Maurizio’s Pizzeria, Parry Sound, Ontario
Maurizio Mascioli is an award-winning pizzaiolo, having competed and won medals on behalf of Canada at the International Pizza Championships. But he considers introducing thin-crust, wood-fired pizza to Parry Sound as among the accomplishments of which he is most proud.

“When you think of Parry Sound what jumps to mind is its beautiful scenery. You just naturally imagine there is beautiful food as well,” he says. “In fact, options are somewhat limited, especially for pizza that isn’t from a box store. I decided to change that.”

Maurizio is of Italian descent – one side of the family hails from the south of the peninsula, the other from Sicily – and so he grew up with thin-crust, wood-fired pizza. It’s really all he knew. When he opened Maurizio’s Pizzeria in 2013, he was excited by the prospect of sharing his love for this Italian staple. 

“The beginning was a bit of a challenge because we had to do a lot of education for folks here. People only know what they know. Most simply weren’t familiar anything other than box store pizza,” he explains. “We had to think outside the box to get people to try thin-crust. They quickly came around because if you use high-end ingredients like we do, each bite is like an explosion of flavour.”

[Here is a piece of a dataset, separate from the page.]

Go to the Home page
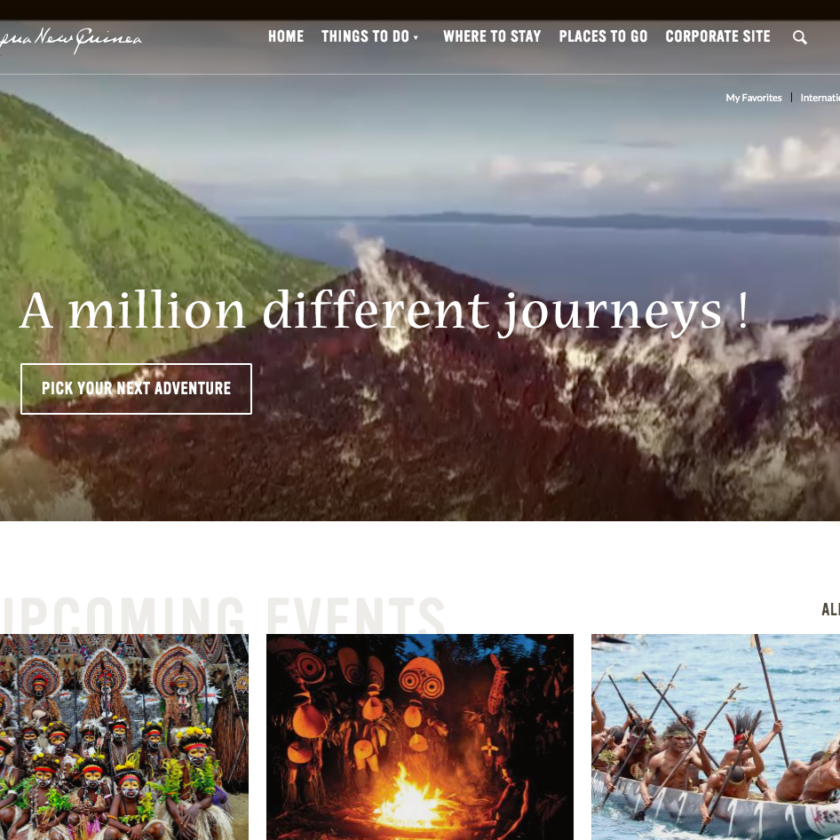840x840 pixels. [286, 36]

The high-end ingredients Maurizio speaks of include best-quality cold-cut meats direct from an Italian butchery, fresh cheese, sauce and flour sourced from Italy. Vegetable toppings come from local farms as much as possible, but farming in cottage country is somewhat limited. Maurizio – like all regional restauranteurs – has discovered local vendors might not always have the items, or the quantity, required. 

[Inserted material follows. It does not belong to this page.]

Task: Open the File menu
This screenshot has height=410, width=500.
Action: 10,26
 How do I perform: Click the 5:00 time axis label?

Another challenge unique to restauranting in cottage country is the inherent seasonality. It’s feast or famine. “In the summer, with cottagers and vacationers, I work 90-hour weeks. Seventy-five per cent of my customers are seasonal,” he says. “My staff and I unwind and take vacations after Thanksgiving when cottages are closed down and the summer masses are gone.” 

“It’s a different pace of life up here, and it impacts business,” Mascioli says, “but I love it.” | CP


Andrew Hind is a freelance writer from Bradford, Ont., specializing in food, history and travel. He is the author of 25 books and the proud father of one.